В магазинах в Дубровском поселке и в универмаге на Крестьянской заставе я немного потолкался. Здесь чувствовалось, что Москва возбуждена, не встревожена, а именно возбуждена, как пчелиный рой, люди хотят сражаться с врагом. Таких большинство. А те, кто не хочет этого, молчит. Паники нет, но кое-кто складывает в чемоданы и заплечные мешки бессчетно покупаемые шоколад, соль, спички, консервы, сушеные фрукты, чай, сахар, печенье, муку, водку.
Много глазеющих, слоняющихся без видимого дела. Они собирают ходкий среди определенной категории людей товар – слухи…

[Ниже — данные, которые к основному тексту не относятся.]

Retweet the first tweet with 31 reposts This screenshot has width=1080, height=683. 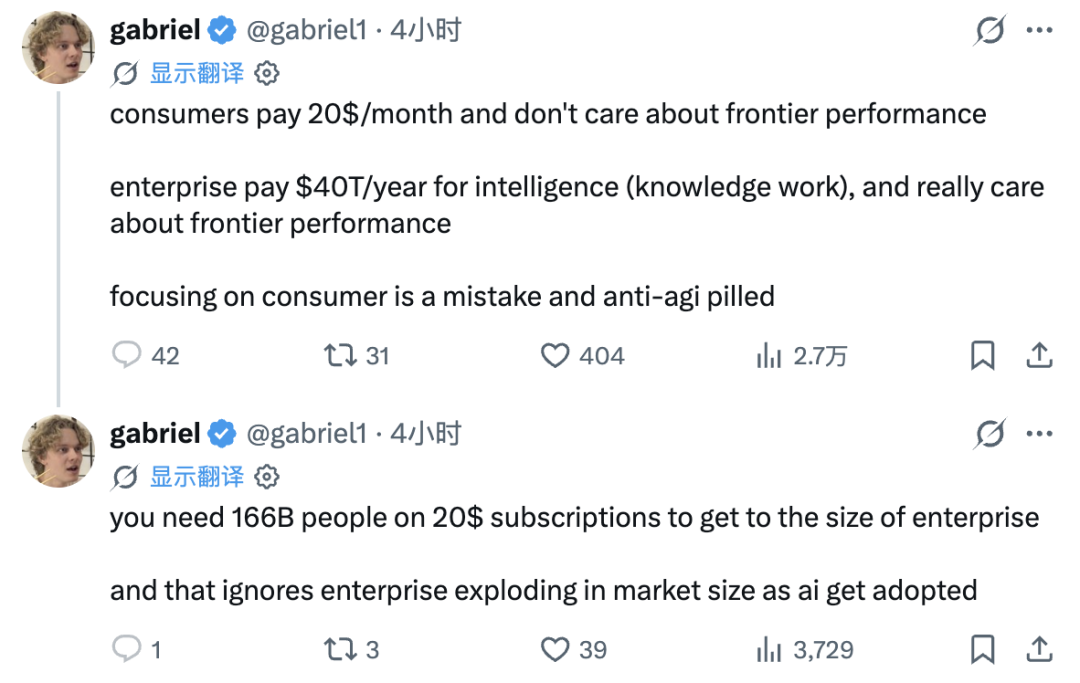340,355
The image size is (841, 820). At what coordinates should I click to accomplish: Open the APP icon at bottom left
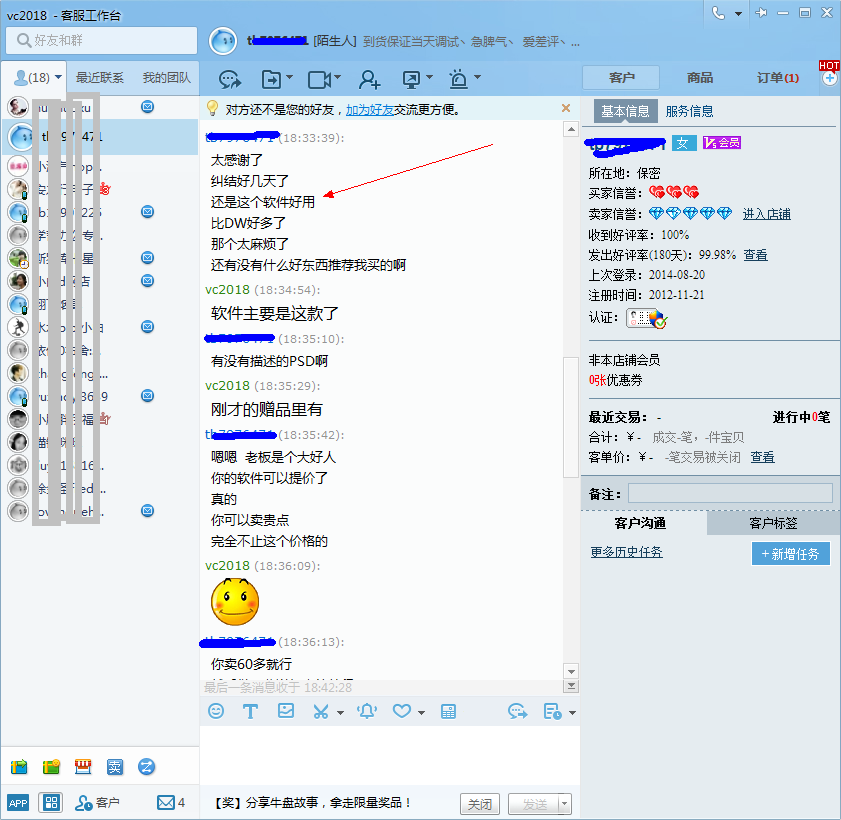(18, 802)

Наш начальник, бригадный комиссар Даниил Осипович Корниенко (на рукавах широкая золотая полоса с красной опушкой), появился с загадочным выражением на лице, спросил, все ли на месте. Получив ответ, сказал, что нам предстоит дорога дальняя, поэтому надо брать с собой все необходимое. Кто-то задал вопрос, куда мы поедем. Начальник оглядел всех усталыми глазами и, глубоко вздохнув, ответил тихим, мягким голосом: «Потом! Потом узнаете!» Насупив брови, оглядел комнату, в которой стояли мешки и наши личные вещи, спросил: «А поесть взяли с собой?»
Оказалось, никто ничего, даже папирос, не захватил.
Начальник ушел в свой кабинет, снял трубку внутреннего телефона, с кем-то переговорил, затем вышел к нам и сказал, что у нас есть часа полтора-два, мы можем кого-нибудь из своей среды послать на Садовую, в магазин Военфлотторга, и купить все необходимое, да побольше, чтобы на всех примерно дня на три-четыре хватило.
Жребий пал на меня. Я быстро все сделал и встал около магазина покурить.
По Садовому кольцу от Смоленской площади тянулся длинный крестьянский обоз. На подводах женщины и дети. Рядом с подводами шагали мужики. В середине обоза понуро вышагивали сильно сдавшие коровы.
Напротив магазина обоз остановился. Спрашиваю – откуда? Мужчина с заросшим лицом поднял усталые глаза и глухо ответил:
– С-под Кубинки.
– Неужели и немцы там?
Он молча махнул рукой.
– Не угостишь ли покурить, товарищ моряк?
Закурили. После первой затяжки колхозник проговорил:
– Дома побросали, добра сколько уничтожили!.. Прихватили самое малое и бегим… А куда?.. Сказали, на Рязань надо держать. А тама что?
Обоз тронулся. Когда он был уже у Кудринки, из Девятинского переулка вышел отряд ополченцев. Шли лихо, и на лицах можно было прочесть: «Мы готовы хоть сейчас в бой. А если надо умереть за родину, умрем!»